La coopération agricole, qui estime avoir souffert pendant la crise du Covid-19, demande elle aussi un plan de relance. - © Pixabay

«La chaîne alimentaire a tenu bon, mais les coopératives ont souffert pendant cette crise», a résumé Dominique Chargé, président de la Coopération agricole, le 4 juin. D’après un sondage réalisé auprès de 318 coopératives, sur les mois de mars, avril et mai, les coopératives ont subi une perte moyenne de chiffre d’affaires (CA) de 28 %, du fait de l’épidémie de Covid-19. Parmi les coopératives interrogées, 62 % chiffrent leurs pertes à plus de 20 %, 27 % à plus de 50 % et 5% des coopératives estiment leurs pertes supérieures à 80 %. Les disparités sont importantes selon les filières. En effet, la grande majorité des coopératives ayant subi une baisse une perte de CA de plus de moitié opèrent dans les filières viticoles.

Surcoût et conséquences

Autre enseignement de ce sondage : les surcoûts liés à la mise en place des dispositions sanitaires sont estimés à 0,7 % du CA des coopératives. Ils sont principalement dus aux équipements de protection individuelle (masques, gel hydroalcoolique, protection en plexiglas...), aux coûts de stockage supplémentaires des produits en raison de la baisse des débouchés en RHD et à l’export et aux dépenses de prestations de maintenance et de nettoyage. «Plus l’entreprise est petite en taille, plus le poids relatif aux surcoûts est important», continue le président de la Coopération agricole. Pour les très petites entreprises, les surcoûts montent à 2 % du CA. In fine, les résultats d’exploitation des coopératives pourraient être réduits de moitié et leur capacité d’investissement obérée. «Pour les très petites entreprises, il y a un risque d’annulation des bénéfices», déplore-t-il. Cette «crise économique» ne sera pas sans conséquence sur «les marchés des matières premières, l’activité agricole et la rémunération» des producteurs, alerte Dominique Chargé. Des ajustements d’effectifs, avec un moindre recours à l’intérim et aux contrats courts, sont aussi à prévoir.

Relancer la compétitivité

Pour faire face, la Coopération agricole demande un «plan de relance pour s’inscrire dans la durée avec des objectifs de restauration de souveraineté alimentaire et de réponse aux attentes sociétales». «Le but, dans la dynamique de sortie de crise, est de permettre aux activités des coopératives agricoles et agroalimentaires de pouvoir traverser cette crise, d’être soutenues et de pouvoir être accompagnées», explique Dominique Chargé. Les coopératives proposent au ministre de l’Agriculture une trentaine de «mesures d’avenir» réparties en quatre axes : renforcer un modèle agroalimentaire compétitif sur tous les marchés pour restaurer la souveraineté alimentaire française et européenne ; utiliser les atouts du modèle coopératif pour renforcer la structuration des filières et accélérer la transition agroécologique du champ à l’assiette dans les territoires ; financer la décarbonation et les transitions agroécologiques du producteur au consommateur ; promouvoir le «produire en France» pour une alimentation saine et durable accessible à l’ensemble des consommateurs européens.

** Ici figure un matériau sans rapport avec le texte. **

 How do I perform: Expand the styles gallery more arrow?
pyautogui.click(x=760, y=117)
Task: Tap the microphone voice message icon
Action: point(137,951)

Partout, le maître-mot y est la compétitivité. «La compétitivité de nos filières est inséparable de la transition agroécologique, a martelé Dominique Chargé. La décarbonisation doit être soutenue pour ne pas affecter la compétitivité des filières alimentaires.» Il demande également une harmonisation des «règles du jeu» au niveau européen ou, à défaut, «si les distorsions persistent, qu’elles soient compensées pour ne pas créer des distorsions de compétitivité».